While growing up, I was always excited about the final profit figure and always used the profit figure as a judge of the company’s true worth. However, I later came to the reality that this is not always the case. A good example will be the company considered by many as the oldest travel agency in the world, Thomas cook. In 2019, Thomas cook filled for liquidation and shutdown of its operations with immediate effect. This was a news that shocked the entire world. The shutdown left so many travelers stranded in different parts of the world. An interesting fact was that Thomas cook recorded over £9.6 billion in revenues in the financial year prior to their shutdown. They also posted about £19.4 million profit in September 2019, the year and month when the company shutdown.
How could a “profit-making company shut down its operations?”
Firstly, Profits or earnings along, is not a good yardstick for measuring company’s performance. There are some number of Yardsticks used in measuring company’s performance, but I will highlight a few of them.
- Cash: It can also be regarded as the organization’s liquidity. Some say ‘cash is king’. This is true in every business, a company that posts consistent profits year-in and year-out but maintains a little cash balance will definitely run into trouble. It is only a matter of time. Cash, and you could include cash equivalents is what companies use to run their day-to-day operations. It can also be known as working capital. It can best be represented in the quick ratio analysis. Every business needs cash to fund its daily operations, a business that finds it difficult to fund its operations might be forced to borrow funds, which comes with a finance cost, one that would require constant repayments and might come with some debt-covenants as well. A healthy business first of all, is a liquid business.
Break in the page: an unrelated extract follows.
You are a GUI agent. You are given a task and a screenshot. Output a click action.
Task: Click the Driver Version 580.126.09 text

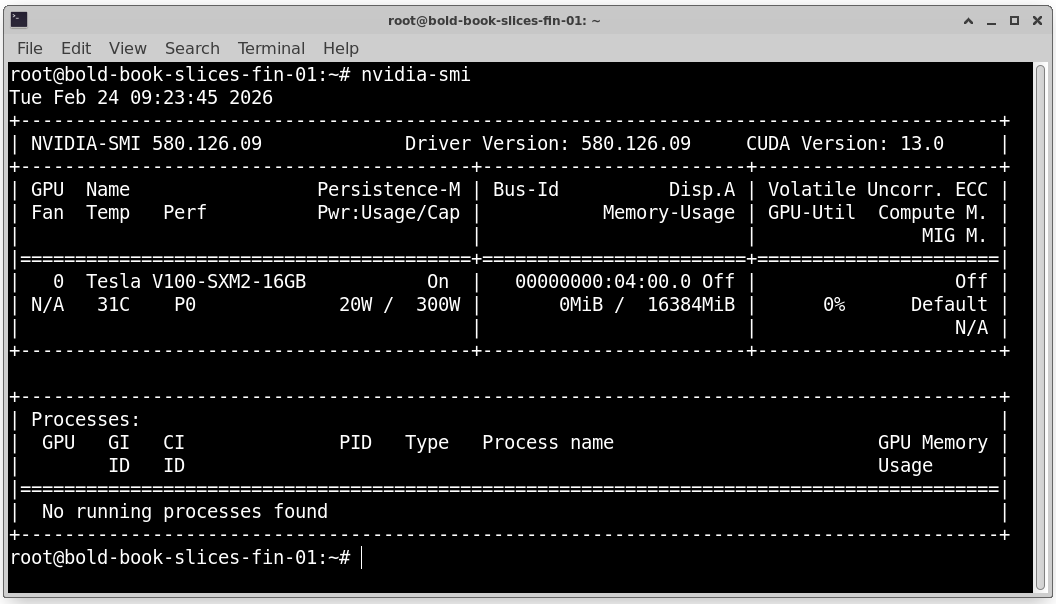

- Debt-to-Equity: Debt of a company is generally regarded as the financial risk of the company. Asides from the general business risk the company faces, which is not peculiar to the company but also common in the industry it operates. It will also face financial risk when debt is introduced as part of its capital. Although by financial analysts, debt is considered to be a cheaper source of finance, it is however considered to carry more risk, this will become more pronounced when the company begins borrowing more than its current capacity or industry average. A healthy company should have both debt and equity capital mix in a way that will bring an optimum benefit to the company.